The UK Government last month announced “austerity is over”, but is still managing the effects of almost a decade of cuts to public services, welfare payment freezes (the latter ongoing) and the looming Brexit. It’s a tough environment for politics and for publicly funded programs like the National Health Service. Yet in the midst of all this, the new prevention strategy is very solid by Australian standards.
First, there is a clear, measurable target. The Secretary of State for Health and Social Care, Matt Hancock, states in the foreword, “The mission is to ensure people can enjoy at least five extra healthy, independent years of life by 2035, while narrowing the gap between the experience of the richest and the poorest.”
Targets are important. The Australian Health Policy Collaboration has set targets and indicators for a range of chronic disease risk factors, measured in Australia’s Health Tracker. Yet we continue to struggle in asking any Australian government to commit to any measurable target.
The second point which deserves praise are the linkages between health, social care and economic policy. Health is not a vacuum; where you live matters, and how you live matters. Secretary Hancock notes that the UK will not meet their mission with business as usual, that more funding for prevention is needed, and that there is a need for “services which target the root causes of poor health and promote the health of the whole individual.”
The strategy talks about jobs, education, housing, schooling, crime, justice, welfare, pollution, and the wider environment in which people live.
There’s a clear link made between mental health and physical health, which we have recently highlighted in Australia’s Mental and Physical Health Tracker. I particularly like the UK’s Five Ways to Wellbeing project, a very sophisticated, yet simple, approach to mental wellness.
The UK strategy document highlights the need for a more nuanced approach to prevention rather than a one size fits all approach, using predictive technology and data to look at prevention in the context of individuals’ lives, their own circumstances and their own behaviour. We’ve done work at the Australian Health Policy Collaboration to highlight the geographical differences in Australia’s Health Tracker by Area, and put the spotlight on disadvantage through Australia’s Health Tracker by Socioeconomic Status, but would be among the first to say that more data-driven and place-based prevention strategies are sorely needed in this country.
The kicker is a simple phrase that in the UK, “we only spend 5% on prevention.” There’s an explicit recognition from this government document, and in the Secretary of State’s foreword, that this isn’t enough.
In Australia, we spend 1.34% of our health budgets on prevention. It’s not even close to enough to deal with the challenges in our health system.
While the UK has nice new exciting strategy document, implementation is crucial.
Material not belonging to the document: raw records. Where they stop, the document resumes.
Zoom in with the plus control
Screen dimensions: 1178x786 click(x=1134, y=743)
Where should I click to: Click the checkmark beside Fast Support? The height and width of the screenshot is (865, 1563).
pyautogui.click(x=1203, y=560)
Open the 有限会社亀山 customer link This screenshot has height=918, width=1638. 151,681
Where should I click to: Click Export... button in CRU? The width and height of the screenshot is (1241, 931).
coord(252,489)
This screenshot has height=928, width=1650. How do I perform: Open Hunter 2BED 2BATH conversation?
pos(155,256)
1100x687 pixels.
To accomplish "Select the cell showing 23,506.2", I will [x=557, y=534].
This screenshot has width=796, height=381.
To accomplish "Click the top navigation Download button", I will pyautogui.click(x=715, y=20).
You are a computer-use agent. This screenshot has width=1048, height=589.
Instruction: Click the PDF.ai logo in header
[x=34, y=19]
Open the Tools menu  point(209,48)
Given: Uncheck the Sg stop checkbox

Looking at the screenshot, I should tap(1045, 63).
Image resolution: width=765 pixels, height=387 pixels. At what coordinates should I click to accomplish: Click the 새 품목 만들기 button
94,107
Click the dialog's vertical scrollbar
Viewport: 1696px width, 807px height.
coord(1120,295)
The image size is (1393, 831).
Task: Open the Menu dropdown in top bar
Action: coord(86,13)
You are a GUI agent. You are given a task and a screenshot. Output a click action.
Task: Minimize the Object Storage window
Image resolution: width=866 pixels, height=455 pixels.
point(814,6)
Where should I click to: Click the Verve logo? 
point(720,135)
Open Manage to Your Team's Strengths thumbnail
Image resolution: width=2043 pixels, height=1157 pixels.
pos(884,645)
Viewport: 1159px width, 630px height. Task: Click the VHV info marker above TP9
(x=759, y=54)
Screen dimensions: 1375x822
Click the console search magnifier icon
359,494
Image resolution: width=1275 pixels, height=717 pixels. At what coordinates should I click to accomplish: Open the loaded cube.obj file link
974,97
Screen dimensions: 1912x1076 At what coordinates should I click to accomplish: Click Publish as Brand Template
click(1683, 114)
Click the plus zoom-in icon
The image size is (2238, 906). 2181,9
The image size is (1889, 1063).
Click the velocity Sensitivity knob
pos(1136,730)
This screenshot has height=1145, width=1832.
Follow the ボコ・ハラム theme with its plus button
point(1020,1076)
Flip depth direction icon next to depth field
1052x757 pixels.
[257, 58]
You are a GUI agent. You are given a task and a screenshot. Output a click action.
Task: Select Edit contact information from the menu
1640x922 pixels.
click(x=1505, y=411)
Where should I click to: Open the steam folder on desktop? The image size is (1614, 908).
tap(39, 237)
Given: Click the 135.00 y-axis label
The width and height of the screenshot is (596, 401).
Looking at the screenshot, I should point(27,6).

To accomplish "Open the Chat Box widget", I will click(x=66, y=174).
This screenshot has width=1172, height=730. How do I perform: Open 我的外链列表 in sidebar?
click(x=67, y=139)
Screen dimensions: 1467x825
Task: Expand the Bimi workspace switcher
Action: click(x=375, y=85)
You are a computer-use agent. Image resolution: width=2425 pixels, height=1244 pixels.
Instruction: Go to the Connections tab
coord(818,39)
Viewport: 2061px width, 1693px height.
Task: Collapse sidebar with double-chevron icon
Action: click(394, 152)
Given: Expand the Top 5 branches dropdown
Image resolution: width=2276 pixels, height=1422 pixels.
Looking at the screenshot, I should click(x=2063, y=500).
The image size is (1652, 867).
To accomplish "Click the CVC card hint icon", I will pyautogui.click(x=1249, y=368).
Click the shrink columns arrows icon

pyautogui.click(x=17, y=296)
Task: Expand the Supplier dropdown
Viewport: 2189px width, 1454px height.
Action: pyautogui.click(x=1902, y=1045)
The UK is planning a Green Paper, and has put on some downpayments on prevention strategies. It remains to be seen if the reality matches the rhetoric in that country.
In the meantime, Australia has much to learn from the UK’s approach to preventive health. Australia’s health system, community and economy will continue failing to meet our potential without a strong strategic approach to preventing chronic disease.
Ben Harris is Manager, National Policy Strategy, at the Australian Health Policy Collaboration at Victoria University.